More clouds came in from the west on Sunday and that basically killed the great conditions. The sun came out in the rest of the Alps. Check out the images from our German editor Patrick in this article. Autumn, summer and winter are only 24 hours apart.
In this forecast:
A lot of resorts with a glacier already have their lifts running, but more and more resorts without a glacier are preparing to open their lifts for the season as well. They're busy grooming the slopes in resorts like Solda am Ortler and the Diavolezza near St. Moritz. Just a few dumps and the snow cover is thick enough to ride some freshies out of bounds.
That does not apply to the resorts with a glacier. The snow bridges over the crevasses just aren't strong enough in the beginning of the season. Riding off-piste on the glacier requires a different type of knowledge. You'd better go out with a guide every time you want to ride powder on the glacier. They'll probably discourage you to ride off-piste on a glacier in pre-season anyway, so just be smart and stick to the marked slopes.
The footage that our French editor shot on the Col Agnel fires up the stoke, but you'll immediately get back on your feet when you hear that an avalanche took the life of a 25-year-old man in Hintertux yesterday. Our thoughts are with family and friends. It's only the beginning of the season. Prepare yourself for winter and make sure you go out with the right knowledge. Start with Mountain Academy now!
It was snowing already in the western Alps today, but the snow line was still pretty high. The incoming air simply is too warm. Only well above 2300 meters the precipitation is coming down as dry snow as you can see here on the webcam of La Grave in France. The temperature will drop from Tuesday/Wednesday. A low pressure area is heading for the Northsea and brings plenty of cold air. A northern current will push the cold air through the western flank of this storm towards the Alps.
Cold air will reach the north side of the Alps between Tuesday and Wednesday and this will result in a significant drop of the freezing level and the snow level. The low pressure area will arrive at the Alps on Thursday and especially the eastern Alps will be sandwiched by fronts from the north and the south.
It will especially snow on Wednesday and Thursday and the snow line will drop to 800 to 1000 meters. That's exactly what happened in the south of the Alps during the last dump. The difference however is that it's not directly super warm again like last weekend, but that the temperature will stay low the whole week. This could result in great conditions on the glaciers. It's always great to shred on the slopes of a glacier during snowfall.
There's not enough snow coming down for the first PowderAlert of the season (to give you something to compare: the first PowderAlert was on the 14th of October last winter and the second one was on the 24th of November).
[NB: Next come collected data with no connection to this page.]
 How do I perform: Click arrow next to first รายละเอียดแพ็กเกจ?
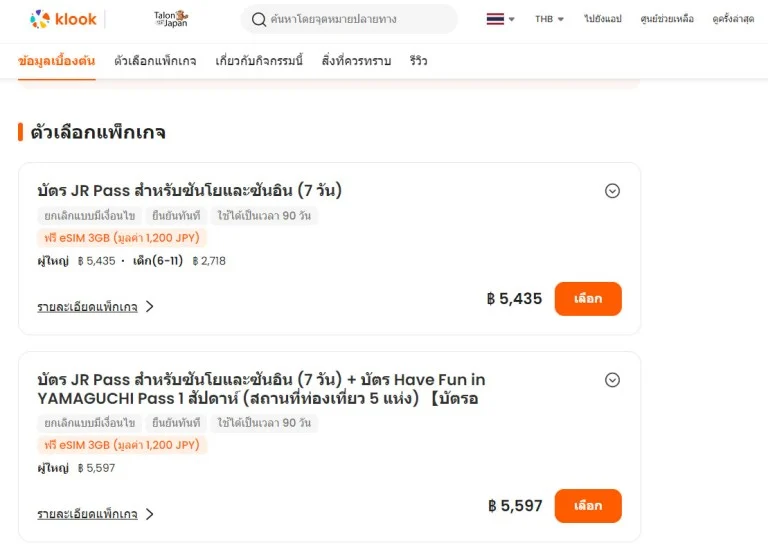(149, 307)
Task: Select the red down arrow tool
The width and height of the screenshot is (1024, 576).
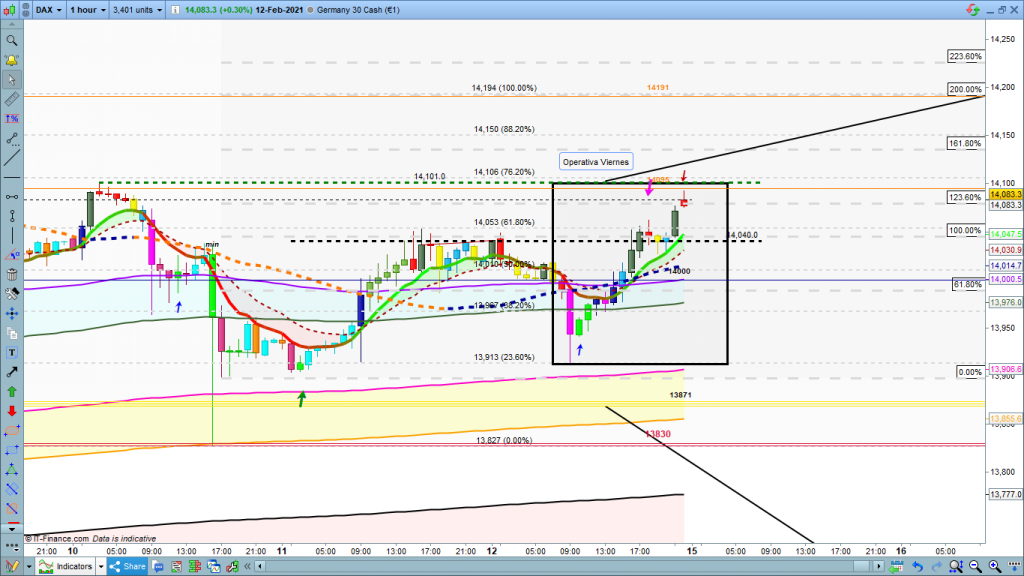Action: pos(12,410)
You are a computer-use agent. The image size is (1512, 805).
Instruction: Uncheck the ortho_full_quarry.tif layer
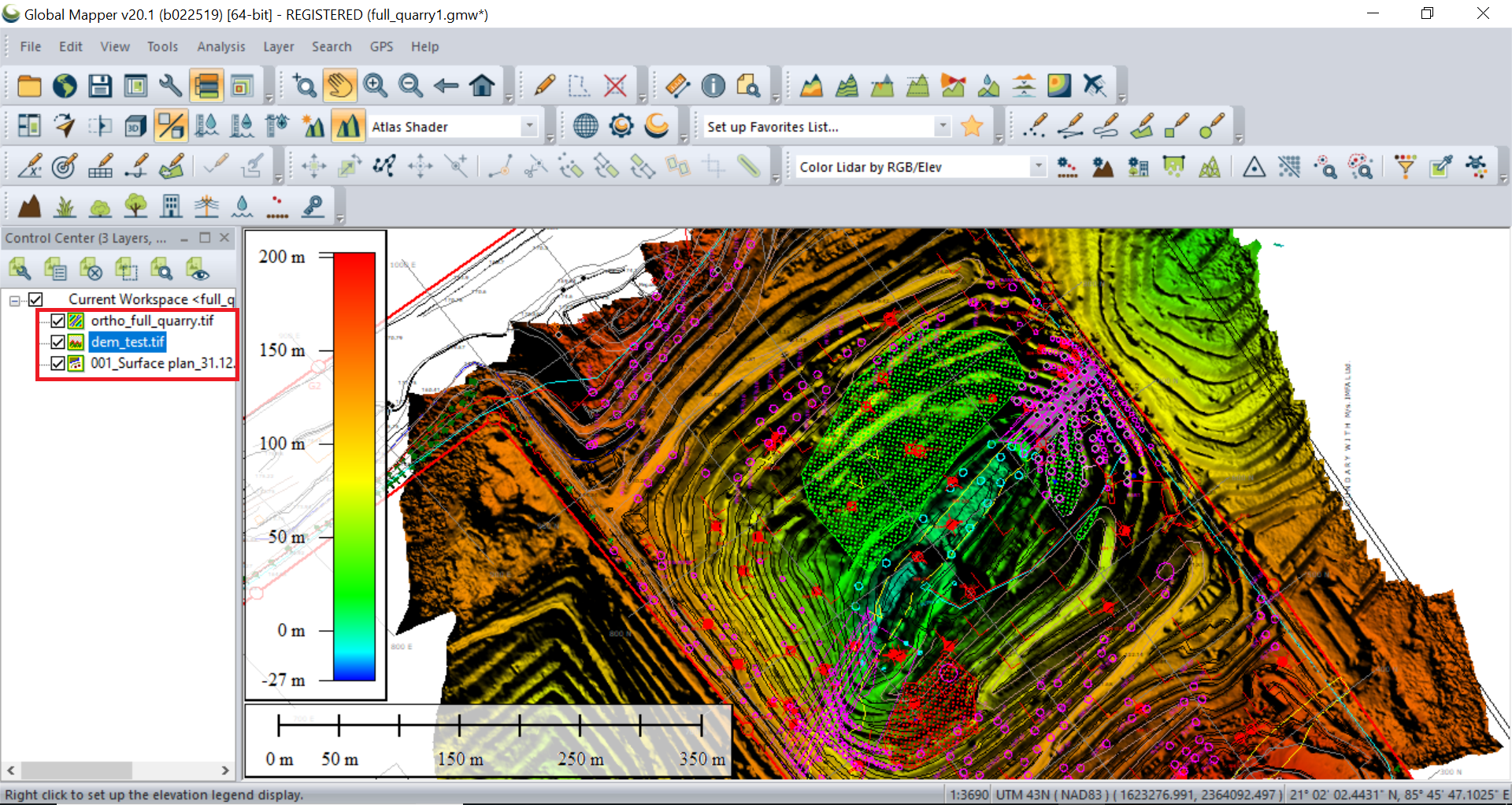[57, 321]
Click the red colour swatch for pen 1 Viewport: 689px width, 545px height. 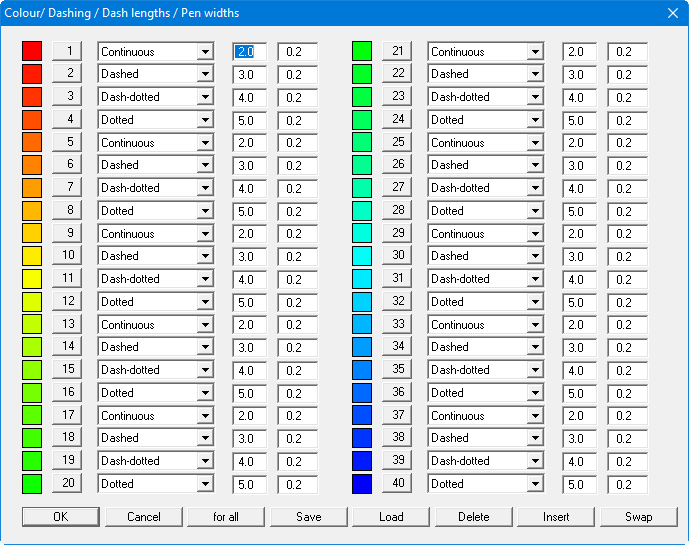click(32, 51)
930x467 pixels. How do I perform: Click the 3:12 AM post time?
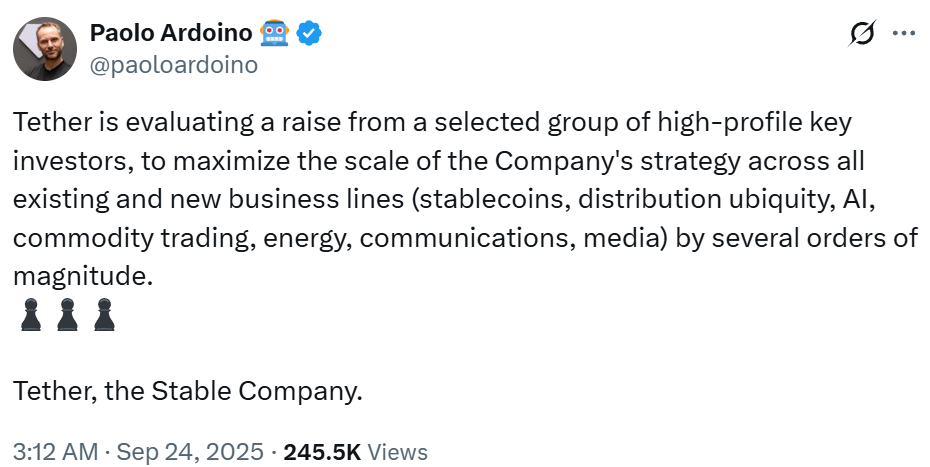(x=53, y=452)
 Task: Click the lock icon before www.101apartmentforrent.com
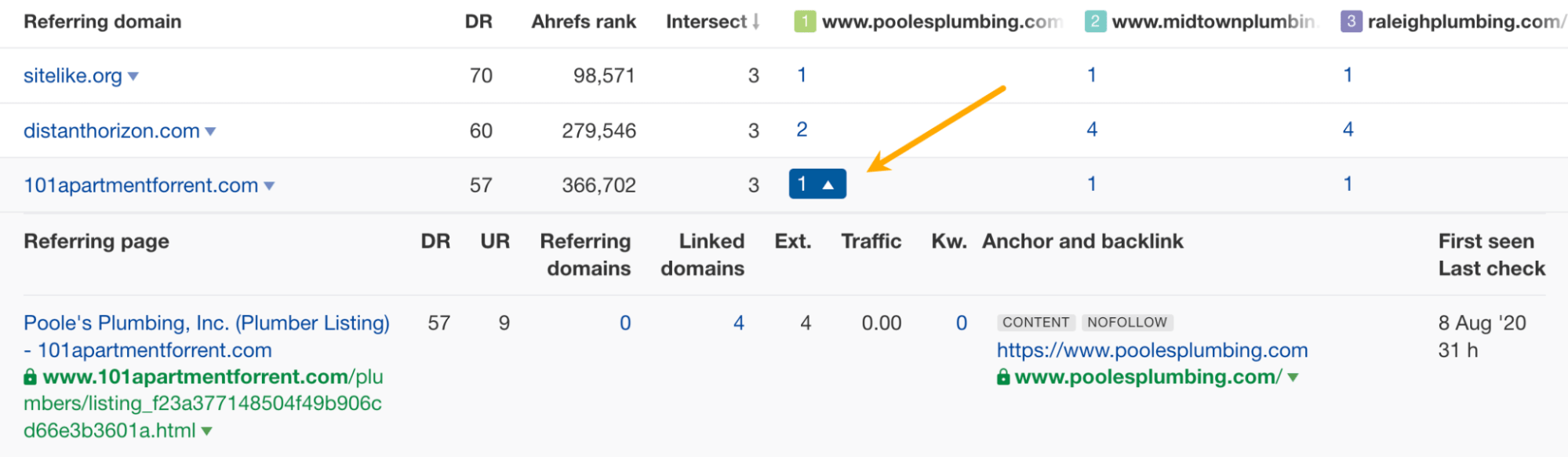pyautogui.click(x=29, y=378)
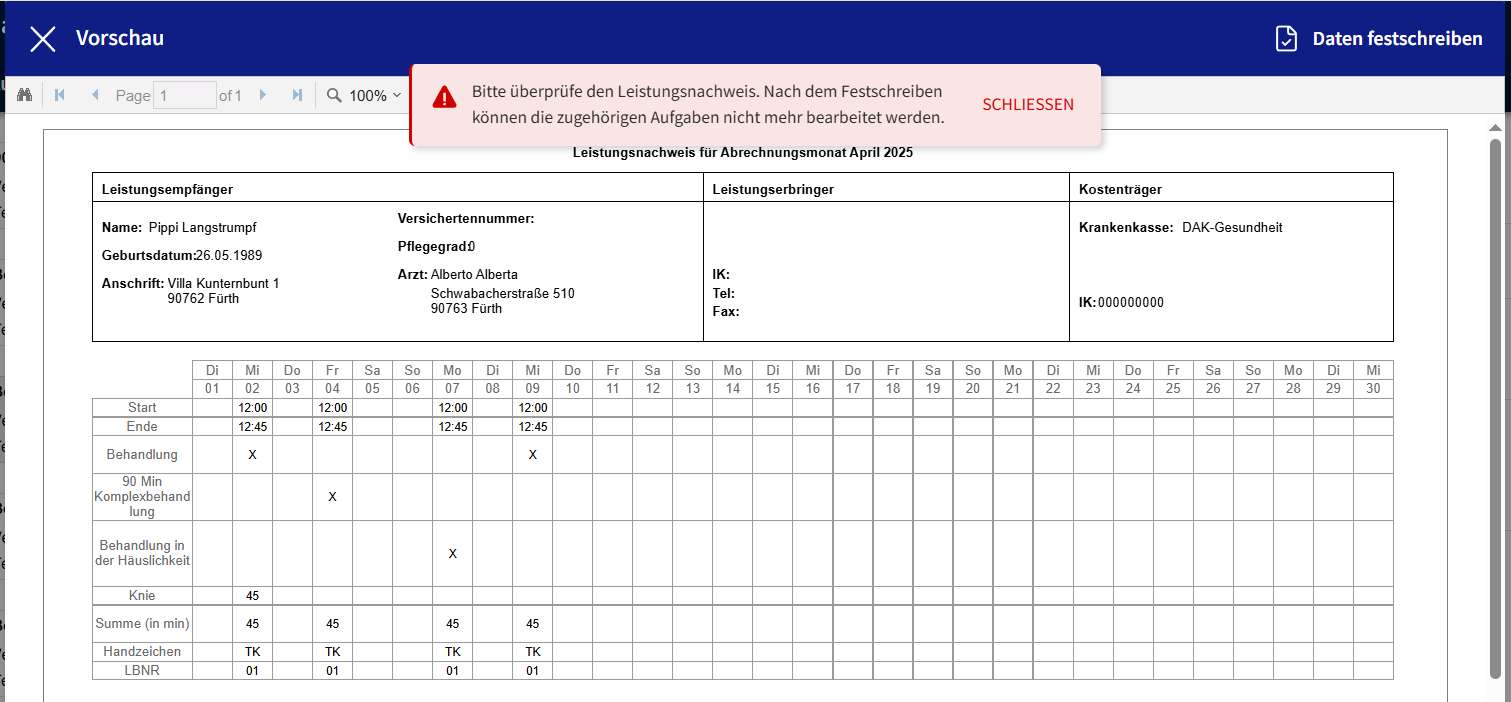The height and width of the screenshot is (702, 1511).
Task: Click the scrollbar up arrow
Action: coord(1496,128)
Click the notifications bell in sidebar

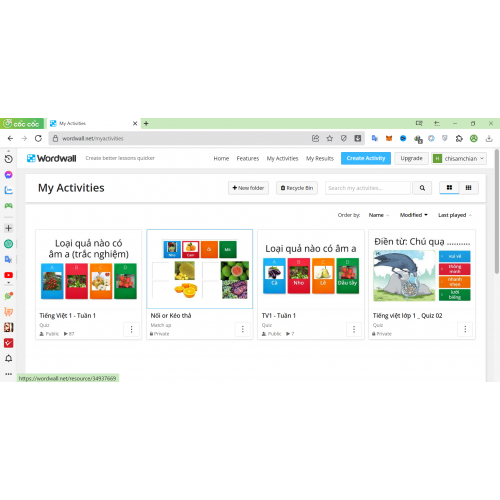click(x=9, y=358)
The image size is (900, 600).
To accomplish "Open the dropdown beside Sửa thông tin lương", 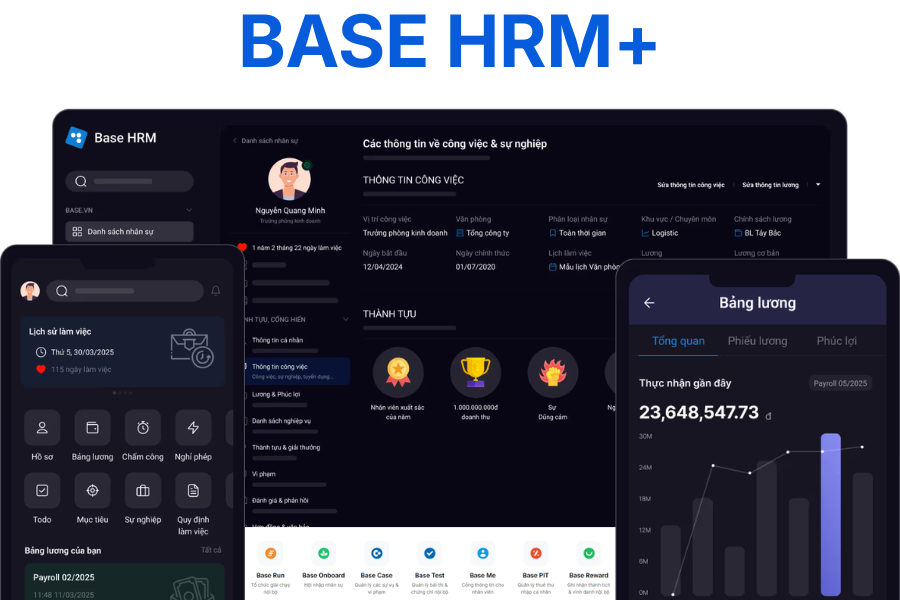I will (x=818, y=185).
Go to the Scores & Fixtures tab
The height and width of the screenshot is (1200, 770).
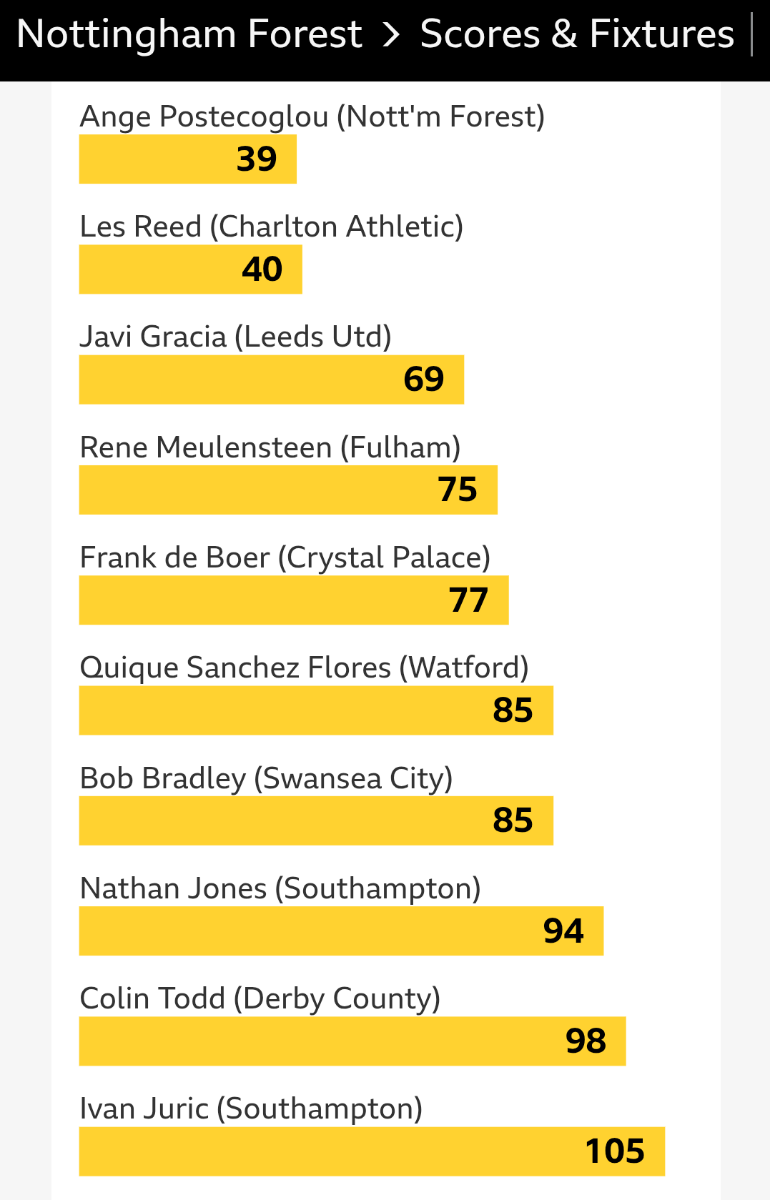click(577, 35)
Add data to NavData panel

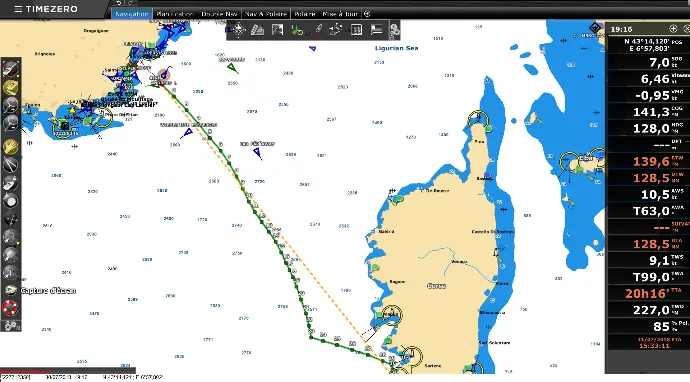pos(673,29)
A low pressure area is moving towards Portugal and the same time there will be a high pressure area over Scandinavia next week. This will result in a southern current in the Alps. Big question is whether the cold air above Russia will find its way to the eastern Alps and the Italian Po Valley. If that's the case, the southern Alps will hit the jackpot. If not, than I expect a normal southern Stau in which orographic cooling (a drop in temperature due to the rise of the air against the mountains) will result in a temporary drop of the snow line.